A recent physics graduate from the Rochester Institute of Technology has received an award from the American Physical Society (APS) for his quantum optics research.

Hao Shi, a native of China, is a 2013 graduate of RIT's physics program and is currently pursuing his Ph.D. in physics at Cornell University, focusing on single-molecule biophysics. He is one of two recipients of APS's LeRoy Apker Award, which recognizes outstanding undergraduate achievement in physics in the US.

The Apker Award recognizes Shi's research in theoretical quantum and optical physics, and cites his work on "Torsional Optomechanics: A Dialogue Between Spinning Photons and Twisting Oscillators." Shi explored the quantum dynamics of optomechanical systems with his RIT research adviser and mentor, professor Mishkat Bhattacharya, and his secondary mentor, professor Edwin Hach III.

Shi submitted five papers as an undergraduate and is the first author on papers published in the Physical Review A, Journal of Modern Optics, and the Journal of Physics B. He is a co-author on a paper published in the American Journal of Physics and another submitted to the Journal of the Optical Society of America A.

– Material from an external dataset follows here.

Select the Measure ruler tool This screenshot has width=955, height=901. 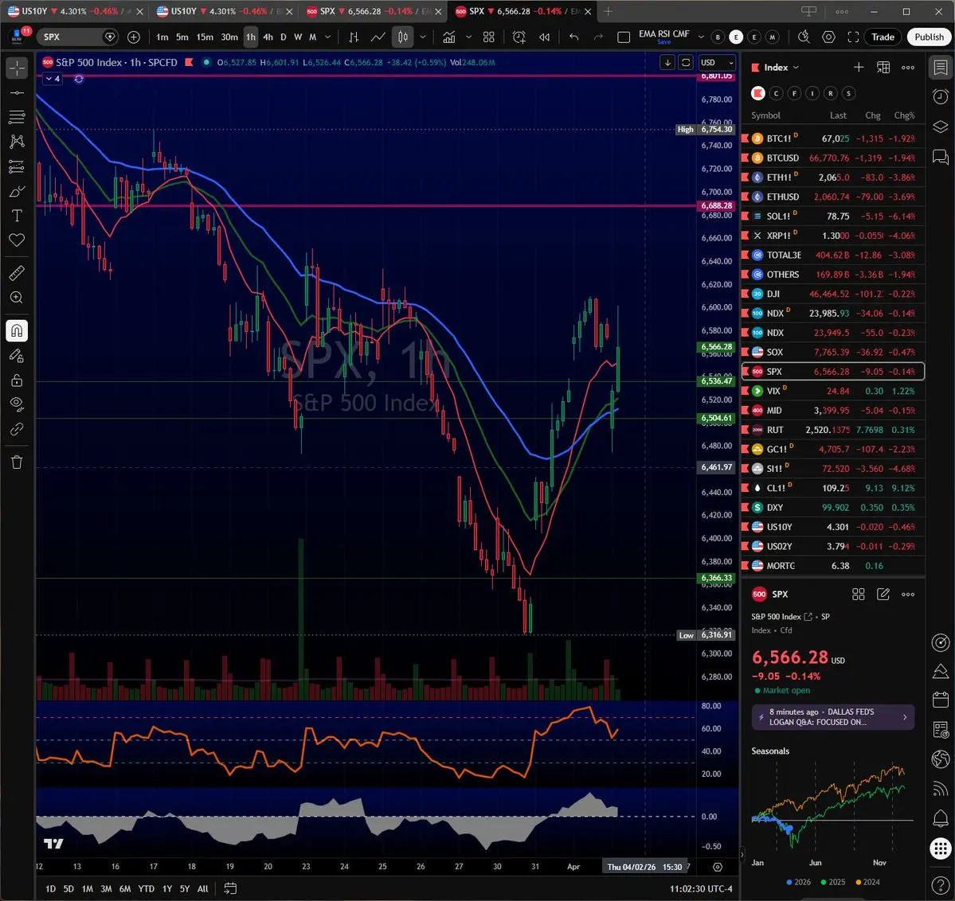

The $5000 award is presented annually to two students, one from a Ph.D.-granting institution and another from a non-Ph.D.-granting institution. This year's other recipient is Guy Geyer Marcus of Wesleyan University.

Marcus was recognized for his work, "Rotational Dynamics of Anisotropic Particles in Turbulence: Measurements of Lagrangian Vorticity and the Effects of Alignment with the Velocity Gradient." He graduated from Wesleyan in May and is pursuing his Ph.D. in physics at Johns Hopkins University. He will continue working on condensed-matter physics, most likely with a theoretical or computational bent.

The awards will be presented during a society meeting in Madison, Wis., in June 2014. As Shi's nominating department, RIT's School of Physics and Astronomy will also receive a certificate and $5000 to support undergraduate research. The award was established in 1978 by Jean Dickey Apker in memory of her husband, an experimental physicist at General Electric Research Laboratory known for his work on the photoelectric effect in semiconductors and the photoelectric properties of potassium iodide.